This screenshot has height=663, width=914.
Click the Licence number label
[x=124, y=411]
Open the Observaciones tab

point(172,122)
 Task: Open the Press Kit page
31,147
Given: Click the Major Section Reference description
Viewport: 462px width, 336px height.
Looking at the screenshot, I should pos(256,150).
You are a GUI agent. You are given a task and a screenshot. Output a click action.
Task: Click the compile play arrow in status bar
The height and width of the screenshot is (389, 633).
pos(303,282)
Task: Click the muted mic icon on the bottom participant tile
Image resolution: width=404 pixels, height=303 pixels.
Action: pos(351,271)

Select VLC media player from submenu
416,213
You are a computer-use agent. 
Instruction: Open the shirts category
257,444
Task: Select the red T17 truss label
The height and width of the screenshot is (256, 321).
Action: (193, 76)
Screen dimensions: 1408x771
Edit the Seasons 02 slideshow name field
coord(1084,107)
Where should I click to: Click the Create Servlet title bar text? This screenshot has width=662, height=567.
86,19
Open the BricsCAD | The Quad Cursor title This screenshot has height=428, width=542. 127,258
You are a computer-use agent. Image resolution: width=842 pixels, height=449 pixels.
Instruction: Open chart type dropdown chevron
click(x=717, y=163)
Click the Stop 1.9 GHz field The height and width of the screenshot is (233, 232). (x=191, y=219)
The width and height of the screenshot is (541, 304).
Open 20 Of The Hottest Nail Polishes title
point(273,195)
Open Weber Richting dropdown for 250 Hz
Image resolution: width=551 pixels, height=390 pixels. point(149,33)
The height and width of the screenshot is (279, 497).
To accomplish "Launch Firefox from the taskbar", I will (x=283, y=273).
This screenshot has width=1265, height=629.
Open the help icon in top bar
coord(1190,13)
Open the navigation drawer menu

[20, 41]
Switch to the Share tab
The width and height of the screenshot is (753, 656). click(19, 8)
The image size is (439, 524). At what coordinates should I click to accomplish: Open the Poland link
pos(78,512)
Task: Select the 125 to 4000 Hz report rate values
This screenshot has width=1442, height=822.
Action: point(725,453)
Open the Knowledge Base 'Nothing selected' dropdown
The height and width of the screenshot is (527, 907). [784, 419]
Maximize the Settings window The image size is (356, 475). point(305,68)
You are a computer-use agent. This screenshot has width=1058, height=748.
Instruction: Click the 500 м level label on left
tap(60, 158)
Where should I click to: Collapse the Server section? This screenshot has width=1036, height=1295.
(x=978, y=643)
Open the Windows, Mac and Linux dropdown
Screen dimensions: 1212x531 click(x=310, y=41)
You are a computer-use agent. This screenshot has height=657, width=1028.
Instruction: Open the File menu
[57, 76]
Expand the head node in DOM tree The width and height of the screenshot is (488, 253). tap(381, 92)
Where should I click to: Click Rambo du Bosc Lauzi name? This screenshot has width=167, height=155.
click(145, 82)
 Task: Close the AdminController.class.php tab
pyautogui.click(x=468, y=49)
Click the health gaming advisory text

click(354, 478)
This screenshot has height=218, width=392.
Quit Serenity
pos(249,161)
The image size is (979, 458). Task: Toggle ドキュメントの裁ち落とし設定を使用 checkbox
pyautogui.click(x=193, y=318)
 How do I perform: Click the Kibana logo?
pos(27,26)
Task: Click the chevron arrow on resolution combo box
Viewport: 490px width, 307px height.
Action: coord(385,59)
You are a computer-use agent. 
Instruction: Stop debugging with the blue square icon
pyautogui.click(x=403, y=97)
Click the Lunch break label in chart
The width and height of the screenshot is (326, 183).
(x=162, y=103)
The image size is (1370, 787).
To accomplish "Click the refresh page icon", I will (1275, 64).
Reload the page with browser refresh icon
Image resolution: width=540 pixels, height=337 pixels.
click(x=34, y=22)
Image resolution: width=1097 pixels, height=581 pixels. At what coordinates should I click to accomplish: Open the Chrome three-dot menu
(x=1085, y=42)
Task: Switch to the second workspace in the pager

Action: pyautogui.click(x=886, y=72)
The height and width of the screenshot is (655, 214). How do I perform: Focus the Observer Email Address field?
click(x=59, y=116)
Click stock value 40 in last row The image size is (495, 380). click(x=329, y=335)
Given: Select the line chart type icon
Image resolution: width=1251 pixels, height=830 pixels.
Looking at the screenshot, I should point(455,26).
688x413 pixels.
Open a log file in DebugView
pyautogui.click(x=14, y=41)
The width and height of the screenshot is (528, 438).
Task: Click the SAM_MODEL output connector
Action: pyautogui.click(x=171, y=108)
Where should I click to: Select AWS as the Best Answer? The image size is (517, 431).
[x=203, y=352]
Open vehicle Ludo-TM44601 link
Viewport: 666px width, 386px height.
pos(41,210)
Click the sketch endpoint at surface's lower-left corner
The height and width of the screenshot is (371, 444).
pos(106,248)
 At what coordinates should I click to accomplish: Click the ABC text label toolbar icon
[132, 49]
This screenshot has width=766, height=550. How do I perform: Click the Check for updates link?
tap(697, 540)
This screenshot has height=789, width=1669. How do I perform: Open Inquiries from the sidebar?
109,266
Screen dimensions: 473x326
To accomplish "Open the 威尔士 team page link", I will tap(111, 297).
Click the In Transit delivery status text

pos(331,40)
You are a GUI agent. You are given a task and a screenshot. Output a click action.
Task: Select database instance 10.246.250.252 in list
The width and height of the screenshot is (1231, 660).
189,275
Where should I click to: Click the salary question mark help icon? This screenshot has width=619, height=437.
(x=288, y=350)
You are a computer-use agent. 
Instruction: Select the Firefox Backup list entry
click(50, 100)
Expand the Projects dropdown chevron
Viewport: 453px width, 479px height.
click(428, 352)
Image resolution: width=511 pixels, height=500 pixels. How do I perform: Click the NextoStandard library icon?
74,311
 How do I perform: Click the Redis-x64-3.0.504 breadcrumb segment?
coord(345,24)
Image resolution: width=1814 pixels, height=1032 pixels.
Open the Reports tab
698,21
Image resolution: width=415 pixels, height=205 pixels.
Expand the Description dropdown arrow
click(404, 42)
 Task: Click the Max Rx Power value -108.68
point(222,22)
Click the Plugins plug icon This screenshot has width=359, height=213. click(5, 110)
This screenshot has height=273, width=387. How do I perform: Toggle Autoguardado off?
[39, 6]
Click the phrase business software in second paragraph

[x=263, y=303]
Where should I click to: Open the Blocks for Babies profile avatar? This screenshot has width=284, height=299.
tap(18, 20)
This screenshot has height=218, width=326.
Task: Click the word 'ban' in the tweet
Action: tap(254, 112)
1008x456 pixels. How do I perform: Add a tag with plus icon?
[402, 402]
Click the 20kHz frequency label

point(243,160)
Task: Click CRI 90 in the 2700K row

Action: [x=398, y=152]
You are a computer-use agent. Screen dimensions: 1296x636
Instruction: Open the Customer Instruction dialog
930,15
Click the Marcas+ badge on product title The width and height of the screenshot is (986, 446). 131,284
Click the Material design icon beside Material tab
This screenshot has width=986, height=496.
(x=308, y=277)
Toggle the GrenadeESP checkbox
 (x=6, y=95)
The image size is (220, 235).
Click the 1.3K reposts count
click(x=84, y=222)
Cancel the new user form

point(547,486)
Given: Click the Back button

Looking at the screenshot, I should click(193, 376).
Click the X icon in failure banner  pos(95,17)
------------------------------------
■ **To do**
As the answer, set down only the lines from the data above between the one holding "Where should I click to: Select" and the one holding "Click the Plugins", inclusive, exactly as they read.

■ **Answer to the problem**
Where should I click to: Select AWS as the Best Answer? The image size is (517, 431).
[x=203, y=352]
Open vehicle Ludo-TM44601 link
Viewport: 666px width, 386px height.
pos(41,210)
Click the sketch endpoint at surface's lower-left corner
The height and width of the screenshot is (371, 444).
pos(106,248)
 At what coordinates should I click to accomplish: Click the ABC text label toolbar icon
[132, 49]
This screenshot has width=766, height=550. How do I perform: Click the Check for updates link?
tap(697, 540)
This screenshot has height=789, width=1669. How do I perform: Open Inquiries from the sidebar?
109,266
Screen dimensions: 473x326
To accomplish "Open the 威尔士 team page link", I will tap(111, 297).
Click the In Transit delivery status text

pos(331,40)
You are a GUI agent. You are given a task and a screenshot. Output a click action.
Task: Select database instance 10.246.250.252 in list
The width and height of the screenshot is (1231, 660).
189,275
Where should I click to: Click the salary question mark help icon? This screenshot has width=619, height=437.
(x=288, y=350)
You are a computer-use agent. 
Instruction: Select the Firefox Backup list entry
click(50, 100)
Expand the Projects dropdown chevron
Viewport: 453px width, 479px height.
click(428, 352)
Image resolution: width=511 pixels, height=500 pixels. How do I perform: Click the NextoStandard library icon?
74,311
 How do I perform: Click the Redis-x64-3.0.504 breadcrumb segment?
coord(345,24)
Image resolution: width=1814 pixels, height=1032 pixels.
Open the Reports tab
698,21
Image resolution: width=415 pixels, height=205 pixels.
Expand the Description dropdown arrow
click(404, 42)
 Task: Click the Max Rx Power value -108.68
point(222,22)
Click the Plugins plug icon This screenshot has width=359, height=213. click(5, 110)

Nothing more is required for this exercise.